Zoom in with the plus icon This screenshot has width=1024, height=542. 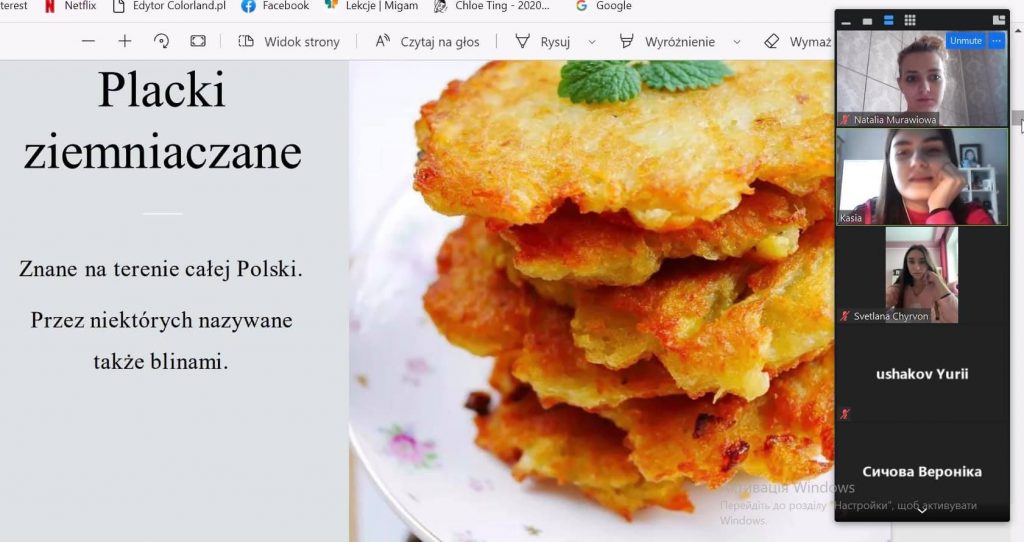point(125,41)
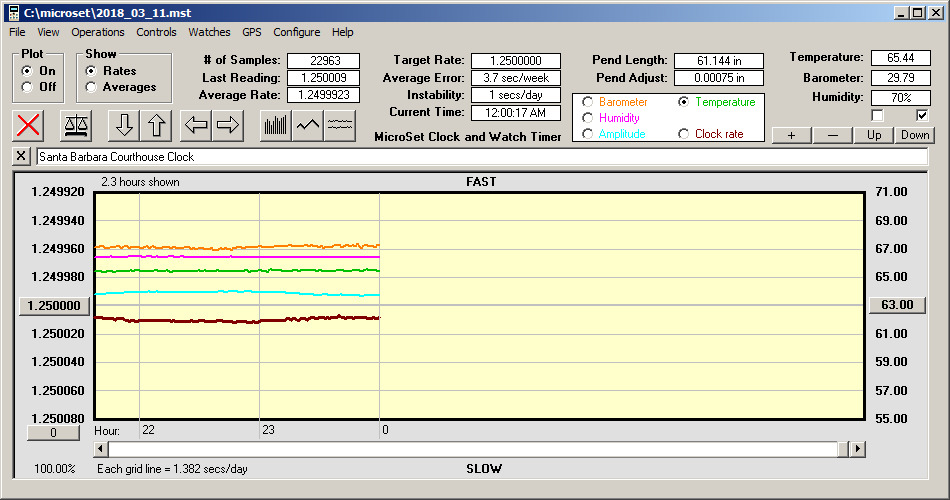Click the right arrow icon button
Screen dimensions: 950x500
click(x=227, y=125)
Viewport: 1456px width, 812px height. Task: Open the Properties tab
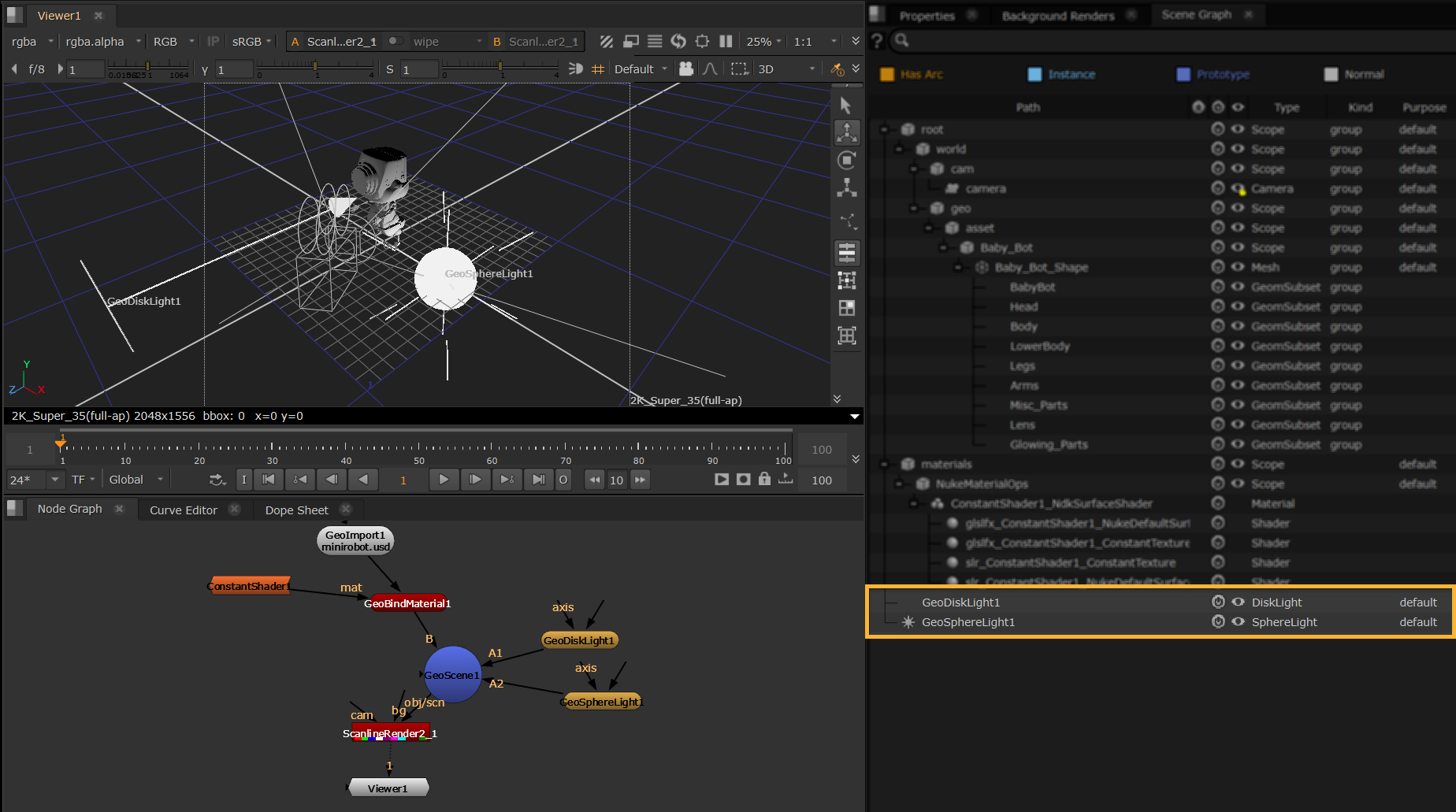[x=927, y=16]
==================================================
Quote, please, only the lines running from the one with "Viewport: 1456px width, 812px" down to the final line of the data above, keeping both ends and skipping the pictures.

--- RESPONSE AREA ---
Viewport: 1456px width, 812px height. Task: Open the Properties tab
[x=927, y=16]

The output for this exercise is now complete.